> [QUOTED PASSAGE]:
Defying All Odds, Barbaro Is on the Mend

With each hesitant step, Barbaro, the 2006 Kentucky Derby winner who fractured his leg in the Preakness, is defying the odds.

In video released today, the bandages on his broken right hind leg were gone and he even appeared to be smiling for the camera.

The now-famous horse has a noticeable "hitch in his giddyap," but appears well on his way to recovery -- a recovery that many, including his own dedicated team of doctors, knew was a long shot.

"He was a great patient, not just a good patient," said surgeon Dean Richardson of the University of Pennsylvania School of Veterinary Medicine. "I'd say [he] was a great patient."

Though Barbaro's health is still at risk and he's still showing signs of his near-fatal injury, doctors say the famous racehorse may soon be leaving intensive care.

"There's a possibility we'd try to get him out of the hospital where he'd be able to be walked on softer footing, because at this point his medical care is relatively modest," Richardson said.

> [LISTED ENTRIES]:
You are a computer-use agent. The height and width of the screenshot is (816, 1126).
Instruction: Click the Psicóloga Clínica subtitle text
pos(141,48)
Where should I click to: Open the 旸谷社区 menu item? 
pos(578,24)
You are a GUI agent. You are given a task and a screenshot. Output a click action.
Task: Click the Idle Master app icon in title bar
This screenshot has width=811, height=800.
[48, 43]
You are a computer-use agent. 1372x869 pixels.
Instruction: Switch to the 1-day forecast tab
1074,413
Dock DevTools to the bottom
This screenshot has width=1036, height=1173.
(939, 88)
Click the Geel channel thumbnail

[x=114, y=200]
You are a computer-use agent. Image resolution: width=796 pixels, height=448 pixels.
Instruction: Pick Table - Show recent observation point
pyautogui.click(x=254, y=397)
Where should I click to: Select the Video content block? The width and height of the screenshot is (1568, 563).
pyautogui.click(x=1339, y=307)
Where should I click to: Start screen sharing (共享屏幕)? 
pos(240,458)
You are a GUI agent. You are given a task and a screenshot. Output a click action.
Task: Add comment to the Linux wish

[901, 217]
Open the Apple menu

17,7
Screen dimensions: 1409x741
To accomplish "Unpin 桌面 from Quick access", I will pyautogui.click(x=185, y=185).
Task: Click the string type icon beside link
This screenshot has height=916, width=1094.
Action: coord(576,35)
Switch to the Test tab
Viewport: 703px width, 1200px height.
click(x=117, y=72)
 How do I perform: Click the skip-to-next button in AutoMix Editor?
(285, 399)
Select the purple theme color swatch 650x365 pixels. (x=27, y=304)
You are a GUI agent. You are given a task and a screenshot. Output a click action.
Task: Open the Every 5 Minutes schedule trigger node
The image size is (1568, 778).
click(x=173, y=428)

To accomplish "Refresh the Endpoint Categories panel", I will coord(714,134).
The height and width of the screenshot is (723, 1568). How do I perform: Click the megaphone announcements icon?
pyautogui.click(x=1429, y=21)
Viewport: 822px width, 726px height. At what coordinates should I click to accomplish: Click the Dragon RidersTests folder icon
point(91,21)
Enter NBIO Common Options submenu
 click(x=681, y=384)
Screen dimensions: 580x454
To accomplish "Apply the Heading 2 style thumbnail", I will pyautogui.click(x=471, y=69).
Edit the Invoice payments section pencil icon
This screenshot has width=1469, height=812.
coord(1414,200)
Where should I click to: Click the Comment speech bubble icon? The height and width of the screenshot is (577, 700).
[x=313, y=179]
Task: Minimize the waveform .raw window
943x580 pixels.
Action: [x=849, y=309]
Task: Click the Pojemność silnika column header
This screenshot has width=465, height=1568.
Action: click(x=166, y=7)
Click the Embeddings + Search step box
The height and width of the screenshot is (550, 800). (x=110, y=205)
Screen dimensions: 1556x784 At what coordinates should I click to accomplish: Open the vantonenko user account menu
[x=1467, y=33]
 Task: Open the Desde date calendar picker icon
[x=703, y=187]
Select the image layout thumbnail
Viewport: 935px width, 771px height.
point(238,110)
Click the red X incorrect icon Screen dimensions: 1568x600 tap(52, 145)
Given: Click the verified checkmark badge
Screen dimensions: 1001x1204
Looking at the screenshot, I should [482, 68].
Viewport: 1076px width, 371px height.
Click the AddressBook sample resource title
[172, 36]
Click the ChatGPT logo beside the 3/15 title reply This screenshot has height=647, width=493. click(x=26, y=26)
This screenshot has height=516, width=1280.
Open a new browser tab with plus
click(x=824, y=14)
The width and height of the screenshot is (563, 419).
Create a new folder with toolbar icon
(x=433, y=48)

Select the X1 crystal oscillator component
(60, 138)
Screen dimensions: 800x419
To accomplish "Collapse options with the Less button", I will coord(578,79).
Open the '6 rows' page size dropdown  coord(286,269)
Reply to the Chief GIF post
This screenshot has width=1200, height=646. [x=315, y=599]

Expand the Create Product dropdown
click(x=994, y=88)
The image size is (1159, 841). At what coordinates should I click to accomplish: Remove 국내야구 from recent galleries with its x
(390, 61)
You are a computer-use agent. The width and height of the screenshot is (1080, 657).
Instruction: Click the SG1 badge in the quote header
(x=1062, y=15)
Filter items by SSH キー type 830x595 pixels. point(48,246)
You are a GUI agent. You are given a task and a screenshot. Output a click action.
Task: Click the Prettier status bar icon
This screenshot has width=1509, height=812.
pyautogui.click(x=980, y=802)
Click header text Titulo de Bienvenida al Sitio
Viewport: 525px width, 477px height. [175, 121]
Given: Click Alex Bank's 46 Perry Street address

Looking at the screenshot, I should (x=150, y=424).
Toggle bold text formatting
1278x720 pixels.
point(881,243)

> [REQUIRED WORK]:
- 1) In the article about Barbaro's recovery, which of Barbaro's legs was broken?
- 2) Pick up the article about Barbaro's recovery after its final sentence and carry it on.

> [PER-TASK OUTPUTS]:
- 1) His right hind leg.

- 2)
It's been a harrowing seven months. He had shown true greatness at the Kentucky Derby, only to have that promise shattered in the Preakness.

Barbaro's delicate surgery involved 27 screws and a stainless-steel plate followed by hydrotherapy to reduce pressure on his legs.

His recovery was right on track until the extra weight on his healthy left leg caused a severe hoof disease called laminitis.

Laminitis isn't just painful, it's often a death sentence for horses. It killed the legendary Secretariat.

At the time, even Richardson got choked up delivering news of the setback.

"The prognosis -- I'd be lying if I said anything other than poor," he said at the time.

"When I said his prognosis was poor at that point, I was very devastated. I really didn't think that we were going to pull through to this point," Richardson said later.

However, fans never lost hope, sending tens of thousands of get-well cards and even Christmas ornaments, proving that America loves rooting for an underdog.

"The story has become one not of athletic greatness, but one of the greatness of character," said Laura Hillenbrand, author of "Seabiscuit."

"This is … a horse who doesn't know the meaning of the word 'quit,'" Hillenbrand said.

Doctors say they took their cues from a horse whose spirit never waned. Now, they say retirement for their prized patient may someday involve life on a stud farm.

"He's a pretty adaptable guy. He likes to meet other animals, he really does," Richardson said. "What we'd like to have him meet, eventually, would be receptive mares. That's what we'd like him to meet."